Hacklog: Blogamundo — poking holes in the language barrier since approximately 1 month from now

b
l
o
g
a
m
u
n
d
o

Python for Linguistics 1: How to Count Letters with Python

Written by Patrick Hall, 2 years, 3 months ago.
Tags: .

Okay, here goes.

Some observations before you check it out:

  • It’s really hard to write a tutorial for newbies. You have to dig out all your own assumptions and figure out which ones matter.
  • This is the first time I’ve written such a thing, I hope it’s comprehensible.
  • I’ve decided to keep these things outside of the blog so that I can pretend they were perfect in the first place improve them over time.

Please feel free to post comments here! Tell me where you got confused, whether you found it boring, fun, useful, useless, totally misleading, in need of a bipartisan commission to pass judgement on my sanity, whatever.

Also, I guess it’s not fair to say that it’s appropriate for total newbs: I didn’t explain what variables are, and I didn’t get down to the “click the icon to open the Python prompt” sort of directions. There’s a lot of that out there on the web already, but it depends on your OS, etc etc.
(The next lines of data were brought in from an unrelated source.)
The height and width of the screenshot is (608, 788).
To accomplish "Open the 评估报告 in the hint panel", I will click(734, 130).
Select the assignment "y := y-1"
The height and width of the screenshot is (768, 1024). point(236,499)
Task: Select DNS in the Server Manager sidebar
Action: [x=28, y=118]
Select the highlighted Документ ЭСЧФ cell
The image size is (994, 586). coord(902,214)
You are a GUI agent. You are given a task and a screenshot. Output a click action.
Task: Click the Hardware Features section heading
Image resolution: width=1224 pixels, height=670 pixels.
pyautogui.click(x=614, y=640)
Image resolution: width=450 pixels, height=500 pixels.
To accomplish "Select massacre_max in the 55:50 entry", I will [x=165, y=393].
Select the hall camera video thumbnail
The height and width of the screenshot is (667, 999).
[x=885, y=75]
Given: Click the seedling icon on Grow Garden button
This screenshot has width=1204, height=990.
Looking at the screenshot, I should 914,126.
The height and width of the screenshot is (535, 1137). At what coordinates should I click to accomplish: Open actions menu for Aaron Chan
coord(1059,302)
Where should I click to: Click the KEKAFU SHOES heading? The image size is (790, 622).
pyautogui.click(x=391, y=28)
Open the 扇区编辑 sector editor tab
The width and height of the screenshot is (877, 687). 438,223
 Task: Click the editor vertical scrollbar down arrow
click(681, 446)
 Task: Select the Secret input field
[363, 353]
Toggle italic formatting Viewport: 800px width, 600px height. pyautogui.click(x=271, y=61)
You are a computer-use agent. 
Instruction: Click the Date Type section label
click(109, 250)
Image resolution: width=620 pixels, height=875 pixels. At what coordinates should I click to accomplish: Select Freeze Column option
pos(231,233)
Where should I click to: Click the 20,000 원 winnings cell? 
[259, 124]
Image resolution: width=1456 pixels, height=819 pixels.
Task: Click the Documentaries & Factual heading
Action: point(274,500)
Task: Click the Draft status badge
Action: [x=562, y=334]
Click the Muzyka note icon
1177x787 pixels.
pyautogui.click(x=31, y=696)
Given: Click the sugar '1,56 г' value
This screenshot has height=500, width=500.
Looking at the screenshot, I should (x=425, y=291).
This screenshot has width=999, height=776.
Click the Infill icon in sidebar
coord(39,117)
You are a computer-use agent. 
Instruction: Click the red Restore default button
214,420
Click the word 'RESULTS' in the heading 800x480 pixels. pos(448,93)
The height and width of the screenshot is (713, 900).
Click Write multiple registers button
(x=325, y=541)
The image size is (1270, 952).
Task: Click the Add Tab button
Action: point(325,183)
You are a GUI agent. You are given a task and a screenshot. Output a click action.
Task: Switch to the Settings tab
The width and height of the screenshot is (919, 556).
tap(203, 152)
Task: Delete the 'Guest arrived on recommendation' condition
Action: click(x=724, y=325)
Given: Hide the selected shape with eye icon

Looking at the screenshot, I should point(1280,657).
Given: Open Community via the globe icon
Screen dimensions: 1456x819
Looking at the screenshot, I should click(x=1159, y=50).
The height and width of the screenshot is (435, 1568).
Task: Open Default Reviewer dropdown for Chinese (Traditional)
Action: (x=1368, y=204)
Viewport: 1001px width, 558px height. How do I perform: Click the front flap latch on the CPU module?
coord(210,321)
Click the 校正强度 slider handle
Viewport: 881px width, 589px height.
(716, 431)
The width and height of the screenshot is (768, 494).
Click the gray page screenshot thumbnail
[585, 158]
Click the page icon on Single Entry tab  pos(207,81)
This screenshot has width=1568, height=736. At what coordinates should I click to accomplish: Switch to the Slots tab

Anyway, enough prolegomenizing:

Python for Linguistics 1: How to Count Letters with Python

By the way, we Blogamundistas tend to hang out in #blogamundo on chat.freenode.net, if you do that IRC thing. If you’re trying to get through this tutorial and get stuff, someone (probably me!) will be happy to try to help you.

5 Comments for 'Python for Linguistics 1: How to Count Letters with Python'

  1. Comment received 2 years, 1 month ago from Tom

    I tried to run this python script on a dump file that is 1.3 gigs, which I realize is pretty huge. My question is, when I run the script I get a memory error. Is there a way around this that you know of?

    [******@*******]$ python forumcount.py
    Traceback (most recent call last):
    File “forumcount.py”, line 4, in ?
    forumletters = list(forumtext_lower)
    MemoryError

  2. Comment received 2 years, 1 month ago from Patrick Hall

    Yeah, that’s not terribly surprising with a file that large, though I’ve not tried it myself. (I have some several-gig Wikipedia dumps I should try it on, just to watch my CPU smoke.)

    The code in that little tutorial is designed to be as simple to read as possible, and to show that even a brain-numblingly simple approach can be used on a fairly significant corpus, such as Moby Dick.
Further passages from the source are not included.